PASSAGE FOURNI:
En entreprise, dans nos organisations, comment mûrissons-nous nos décisions ? Sur quoi nous reposons-nous ? Parce que le processus décisionnel en univers complexe et incertain est malaisé, Bertrand Hériard-Dubreuil invite à fonder nos décisions collectives en nous appuyant sur l’altérité qui nous confronte aux autres et au temps.

Décider est toujours difficile et inconfortable. Souvent, nous nous abstenons devant l’infinité des possibles et nous activons pour ne pas décider. Regardons nos équipes de travail ou nos équipes MCC : elles tergiversent pour perdre le moins de temps possible ou ajoutent des contraintes pour éviter de décider. En outre, s’il est facile d’exprimer son opinion ou d’émettre des préférences, il est plus difficile de savoir ce que nous voulons vraiment.

Les quatre conditions d’une bonne décision

Le temps pour éprouver les pulsions (plaisir, déplaisir) et les motions qui sont plutôt spirituelles : tristesse ou bonheur, désolation ou consolation. Les habitudes professionnelles de nos équipiers sont parfois contreproductives. Le rôle de l’accompagnateur est de donner du recul et donc du temps.

DONNÉES FOURNIES:
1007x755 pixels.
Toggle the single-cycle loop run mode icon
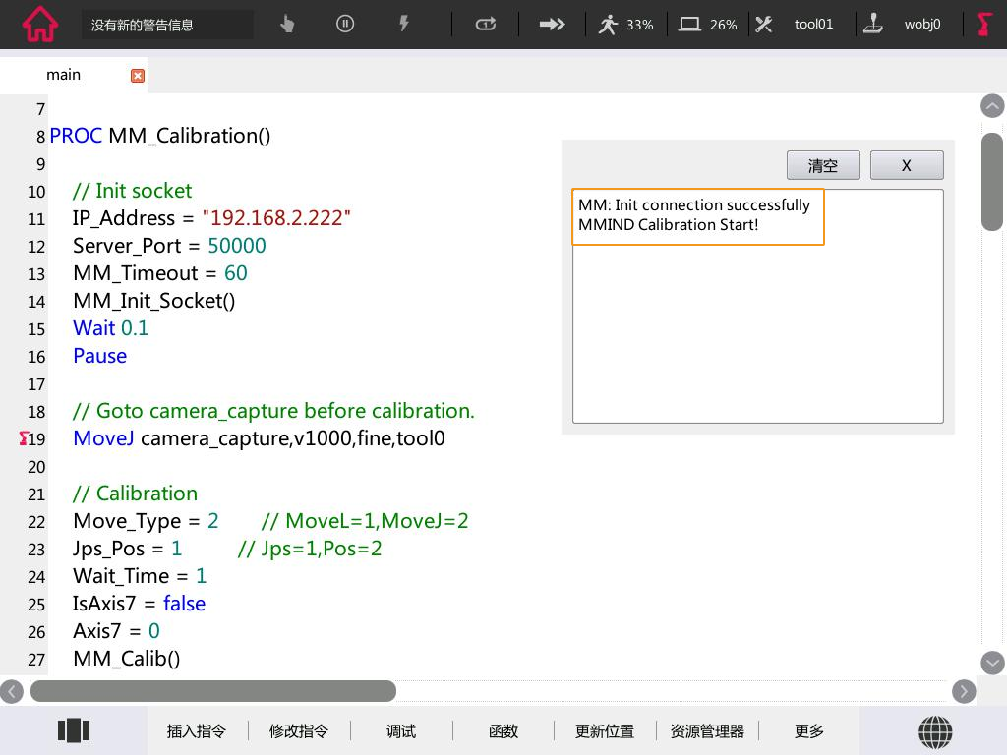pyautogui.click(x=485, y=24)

...

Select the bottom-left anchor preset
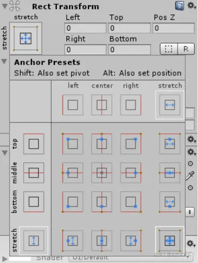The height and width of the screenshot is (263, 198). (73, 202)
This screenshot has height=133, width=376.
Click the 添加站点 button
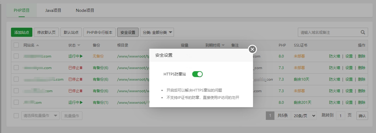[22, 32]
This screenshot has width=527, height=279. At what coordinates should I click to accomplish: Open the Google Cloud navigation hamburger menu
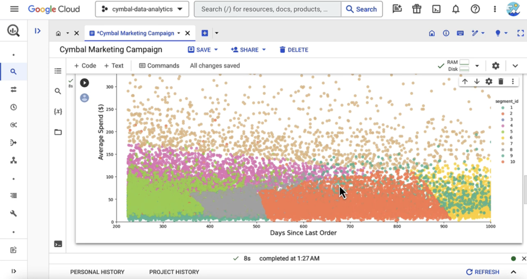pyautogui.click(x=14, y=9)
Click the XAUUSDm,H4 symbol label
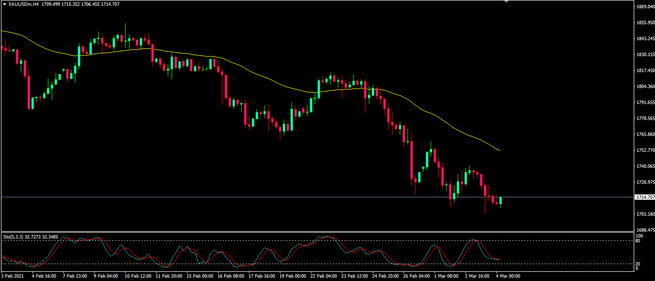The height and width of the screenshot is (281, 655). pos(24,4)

TÂCHE BRÈVE A: Reproduisez à l'identique le passage fourni, de « En entreprise, dans » à « et au temps. ».
TÂCHE BRÈVE B:
Répondez aux questions suivantes à partir du passage fourni :
(i) Sur quoi Bertrand Hériard-Dubreuil invite-t-il à s'appuyer pour fonder nos décisions collectives ?
(ii) Selon le passage, qu'est-il plus difficile de savoir que d'exprimer son opinion ou d'émettre des préférences ?
(iii) Quel est le rôle de l'accompagnateur ?

RÉSULTAT ATTENDU A:
En entreprise, dans nos organisations, comment mûrissons-nous nos décisions ? Sur quoi nous reposons-nous ? Parce que le processus décisionnel en univers complexe et incertain est malaisé, Bertrand Hériard-Dubreuil invite à fonder nos décisions collectives en nous appuyant sur l’altérité qui nous confronte aux autres et au temps.

RÉSULTAT ATTENDU B:
(i) Sur l'altérité qui nous confronte aux autres et au temps.
(ii) Ce que nous voulons vraiment.
(iii) Donner du recul, et donc du temps.